Sidy Koné : « Garande veut sauver sa tête sur mon dos »

RÉPONSE. Le jeune international malien, prêté en deuxième partie de saison par l’OL à Caen (Ligue 2), où il n’a pas joué une seule minute, revient sur les propos de l’entraîneur normand Patrice Garande, qui a publiquement mis en cause son comportement.

Sidy Koné (Mali, Olympique Lyonnais)

Sidy Koné estime que Patrice Garande l’a allumé pour justifier de ne l’avoir jamais utilisé quand le club laissait s’envoler la montée en Ligue 1. (Photo Pierre Prugneau – Le Libéro Lyon)

 

« Ce n’est pas moi qui t’ai fait venir. Si tu veux, tu retournes à Lyon »

Au mercato de janvier, tu avais l’intention de partir de Lyon ou pas ?

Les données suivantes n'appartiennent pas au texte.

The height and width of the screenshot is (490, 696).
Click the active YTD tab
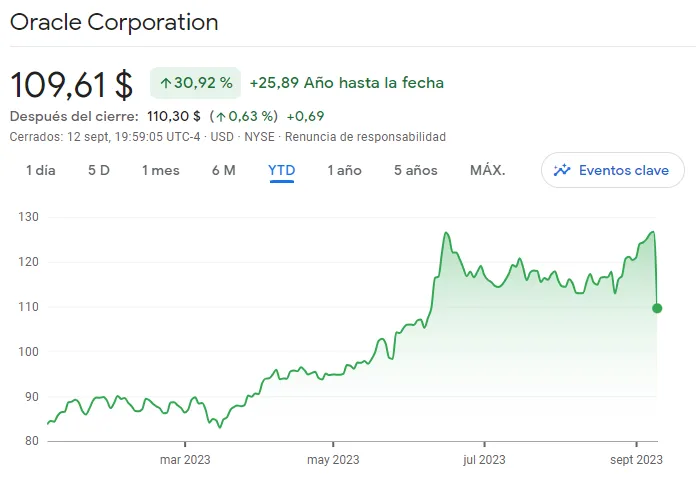pos(281,170)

Oui. Lyon, c’est une grande équipe. Moi je suis jeune, je viens juste de commencer ma carrière. Quand on est jeune, on est obligé de passer par un certain chemin pour avoir du temps de jeu. Donc c’est ça qui m’a poussé à partir ailleurs avant de revenir à Lyon pour m’imposer. Alain Cavéglia (aujourd’hui directeur sportif du Stade Malherbe de Caen, ndlr) m’appelle pour que je vienne aider l’équipe à monter en Ligue 1. On m’a dit qu’il fallait que j’y aille plutôt que de jouer en réserve. Donc j’ai rappelé Cavéglia et j’ai dit : « OK, y a pas de souci. »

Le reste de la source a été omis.